Coronas, guirnaldas y sostenibilidad: La nueva historia del pinabete guatemalteco

En medio de los paisajes fríos y montañosos del altiplano marquense, productores locales de pinabete participaron en una jornada de capacitación que busca transformar la manera en que se aprovecha este recurso forestal emblemático de Guatemala.
El taller, impulsado por Rainforest Alliance y el Instituto Tecnológico del Altiplano (ITAMAR), reunió a participantes de comunidades como Chihuán, San José Ojetenam, Concepción Tutuapa, Tejutla e Itacaná, quienes aprendieron técnicas para elaborar coronas y guirnaldas con ramilla de pinabete proveniente de plantaciones legalmente registradas.
“El objetivo es fortalecer las capacidades locales y fomentar un aprovechamiento responsable del pinabete, garantizando su conservación y al mismo tiempo generando ingresos para las familias productoras”, explicó uno de los capacitadores del ITAMAR.
Entre la tradición y la oportunidad
Aunque la demanda de productos hechos con pinabete ha caído entre un 10% y 15% anual, según Sergio Osorio Monjarás, encargado de Pinabete del Instituto Nacional de Bosques, el mercado sigue ofreciendo oportunidades.
#LaRedInforma | Productores de #Ixchiguán, San Marcos, se capacitan en la elaboración de coronas y guirnaldas con ramilla de pinabete proveniente de plantaciones legales. pic.twitter.com/16VlKolkgJ
— La Red (@Lared1061) October 29, 2025
Tan solo el año pasado se comercializaron más de 21 mil unidades entre coronas y guirnaldas, una cifra que demuestra que la tradición navideña guatemalteca aún mantiene viva esta artesanía forestal.
“Existe un potencial enorme para mejorar la calidad y el valor agregado de estos productos, especialmente si se garantizan prácticas sostenibles y certificadas”, destacó Osorio Monjarás.

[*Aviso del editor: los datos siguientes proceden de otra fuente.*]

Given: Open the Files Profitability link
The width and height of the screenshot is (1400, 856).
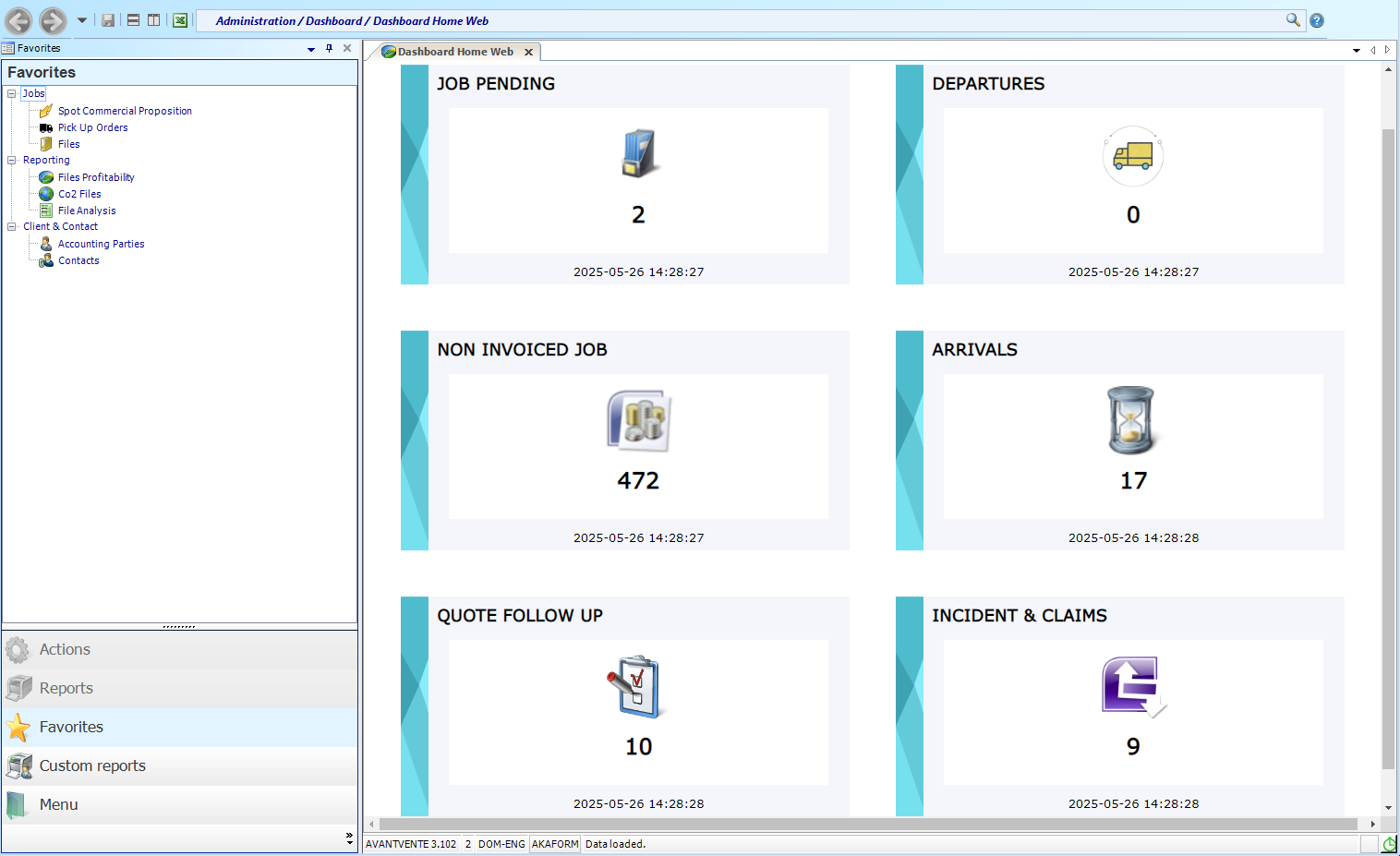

Producción legal y sostenible
Durante el evento también se abordó la importancia de la certificación y trazabilidad, ya que los productos elaborados contarán con el marchamo oficial del Instituto Nacional de Bosques (INAB) y del Consejo Nacional de Áreas Protegidas (CONAP).
Este sello no solo acredita la legalidad de la materia prima, sino que también brinda confianza al consumidor y contribuye a frenar el comercio ilegal del pinabete, una especie en peligro de extinción.
Además, la jornada contó con apoyo logístico y alimentación para los asistentes, facilitando la participación de más productores interesados en fortalecer su negocio y apostar por la sostenibilidad.